Of the character's early scenes, an Inside Soap writer observed that Ziggy has "certainly made a splash since arriving in the Bay". Dillman told the writer that she had received a lot of positive feedback from viewers, saying "People like seeing a female on screen who is sure of herself. But she's still a teenager, and it's nice to see her shortcomings as well." Jackie Brygel of New Idea observed that Dillman had become "undoubtedly one of Home and Aways most popular stars", while branding Ziggy a "fabulously feisty Summer Bay mechanic."
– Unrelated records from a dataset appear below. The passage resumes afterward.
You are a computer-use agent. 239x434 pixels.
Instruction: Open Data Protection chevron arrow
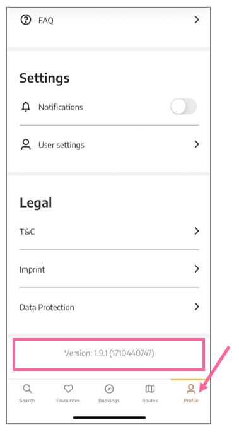(197, 307)
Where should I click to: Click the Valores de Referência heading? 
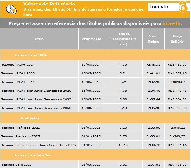pyautogui.click(x=49, y=4)
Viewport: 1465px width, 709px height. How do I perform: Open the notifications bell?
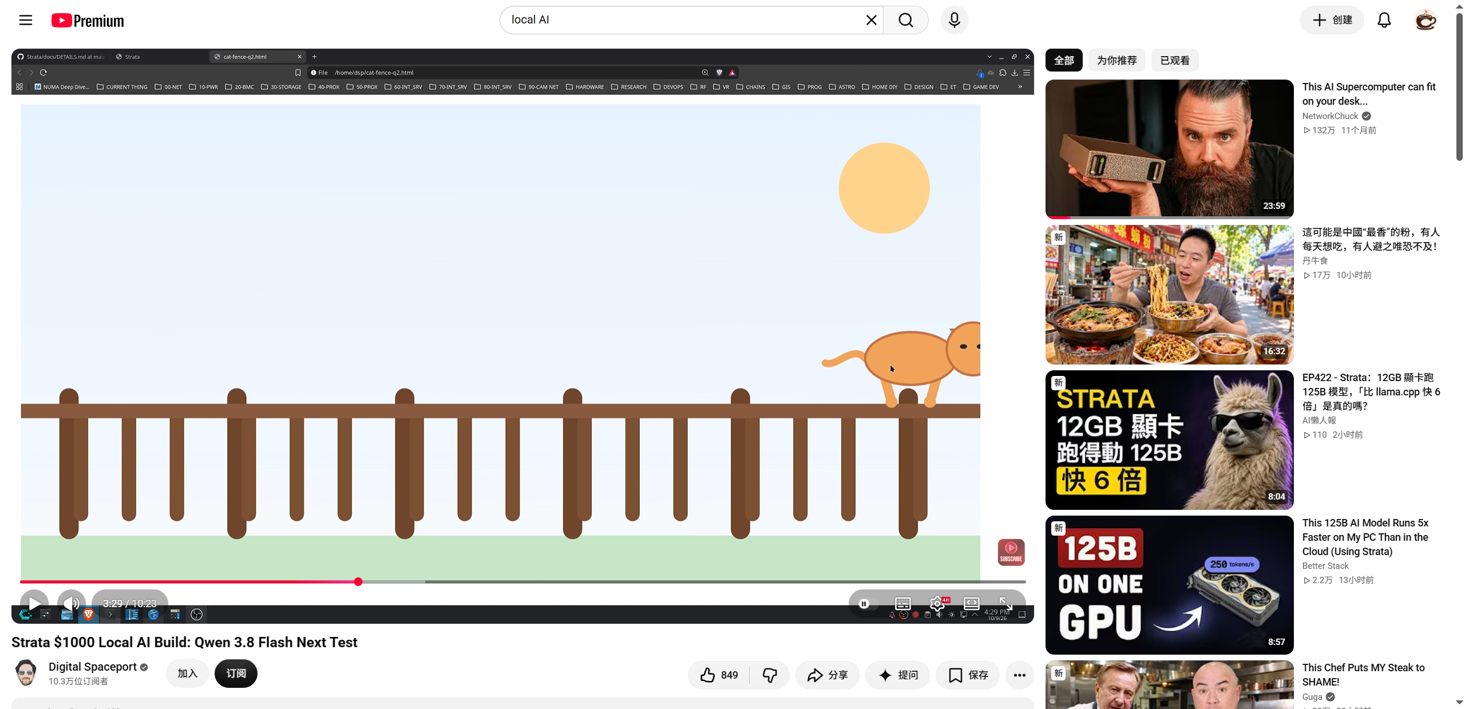coord(1384,20)
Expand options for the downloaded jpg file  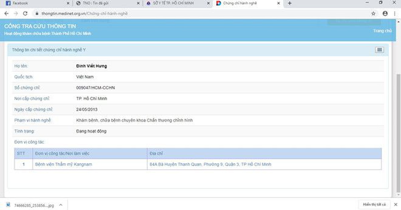[x=60, y=205]
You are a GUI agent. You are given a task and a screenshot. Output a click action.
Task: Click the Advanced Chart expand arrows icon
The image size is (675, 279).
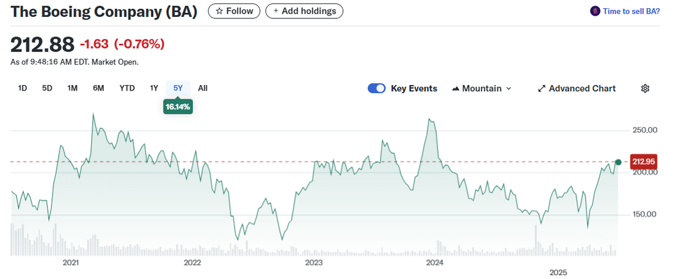(x=541, y=88)
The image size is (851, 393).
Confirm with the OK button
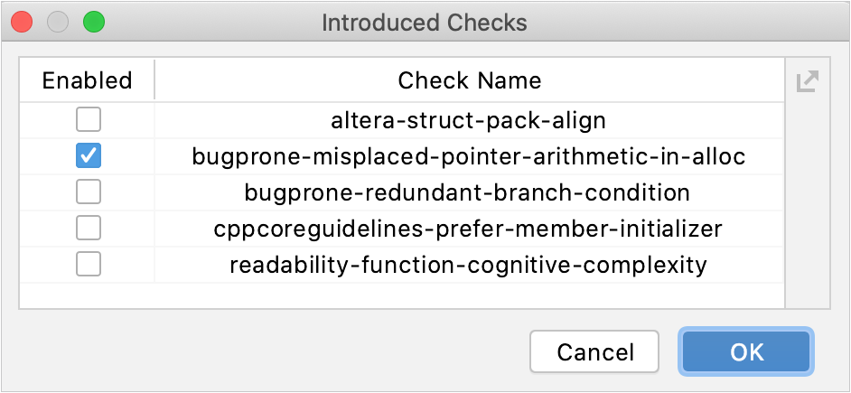[747, 351]
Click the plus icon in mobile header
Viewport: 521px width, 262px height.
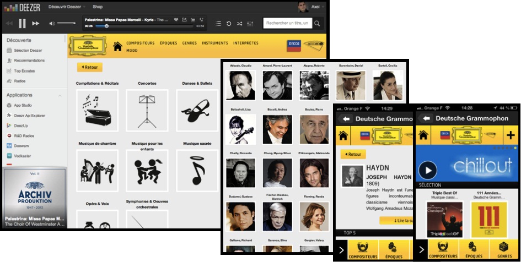[510, 135]
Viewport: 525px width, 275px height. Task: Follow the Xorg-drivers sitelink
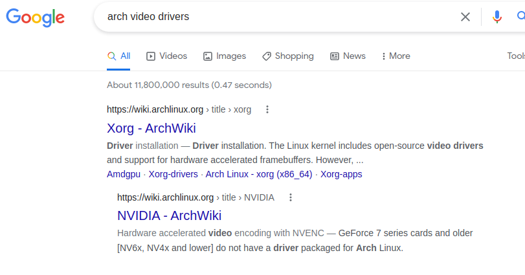point(173,174)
After Brody's infidelity was exposed, a critic for the Evening Express noted that "Ziggy's life has been thrown into turmoil by Brody and Simone's affair, and getting back on track won't be easy – especially as there's a chance she will bump into the couple every day. However, throwing herself at Dean isn't the answer to her problems." Stephanie McKenna of The West Australian praised Dillman for her "finest performance to date" when Ziggy learns that her parents are separating. She wrote "Never has there been such a fine piece of acting as this. Ziggy really embodies all the emotion and drama of that statement into a single jaw dropping facial expression. Clearly she didn't think of her parents breaking up as an option."
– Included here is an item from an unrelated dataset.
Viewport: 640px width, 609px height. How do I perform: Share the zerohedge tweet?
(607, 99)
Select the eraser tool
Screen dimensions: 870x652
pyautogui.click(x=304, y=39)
During her review of Ben and Maggie's departure, McKenna branded Ziggy "rather immature at the moment" and thought it was "an all too familiar scene." When Ziggy took her sadness out on Dean, McKenna wondered if it marked "the beginning of the end for one of our favourite couples." McKenna later found the character's reaction to being punched in the face "very underwhelming" compared to how she reacted to her parents' departure. McKenna admitted that she had been waiting for the moment when Ziggy and Tane got together since he started working at the garage. However she had grown bored of Dean declaring his love for Ziggy, writing "I feel like they've been repeating this bit for weeks so out of pure boredom, I have become content with her decision that she can't love a man that murdered dead Ross and buried him in a shallow grave."